§ **What to produce**
Give back the lines below exactly, but do not include any pictures.

§ **Input data**
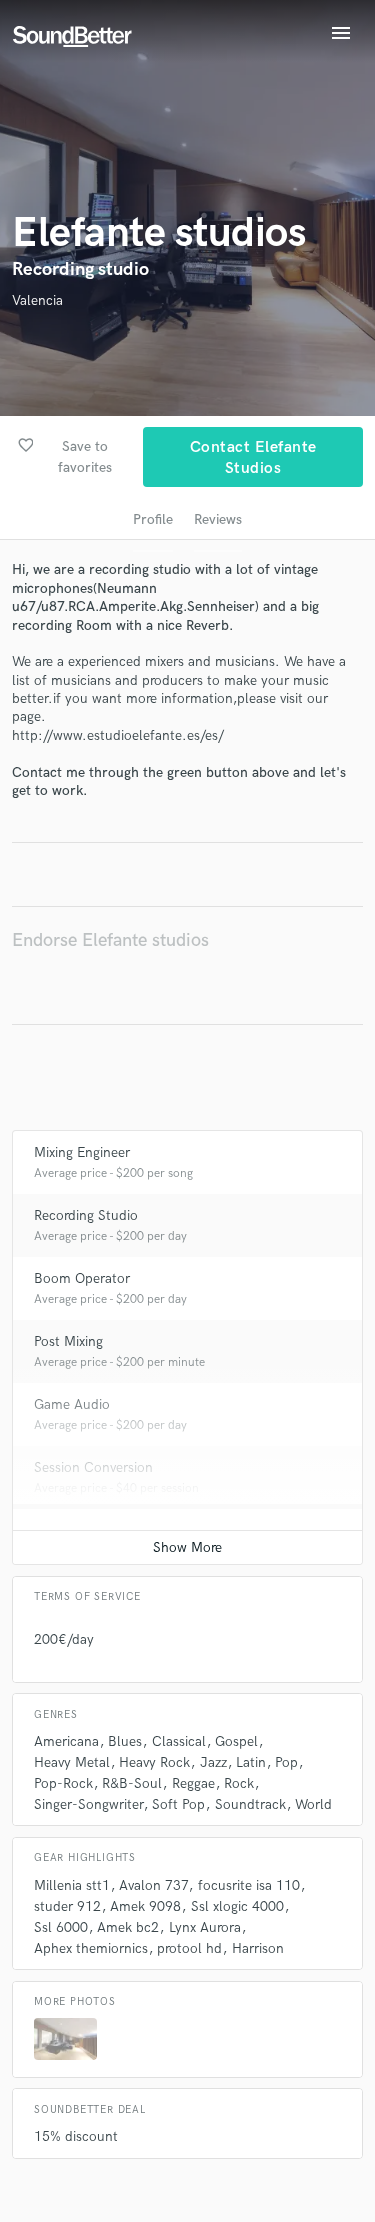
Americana (66, 1741)
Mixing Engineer (82, 1152)
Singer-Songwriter (88, 1804)
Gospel (236, 1741)
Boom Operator (82, 1278)
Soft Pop (178, 1804)
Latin (251, 1762)
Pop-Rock (63, 1783)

§ **Task output**
Americana (66, 1741)
Mixing Engineer (82, 1152)
Singer-Songwriter (88, 1804)
Gospel (236, 1741)
Boom Operator (82, 1278)
Soft Pop (178, 1804)
Latin (251, 1762)
Pop-Rock (63, 1783)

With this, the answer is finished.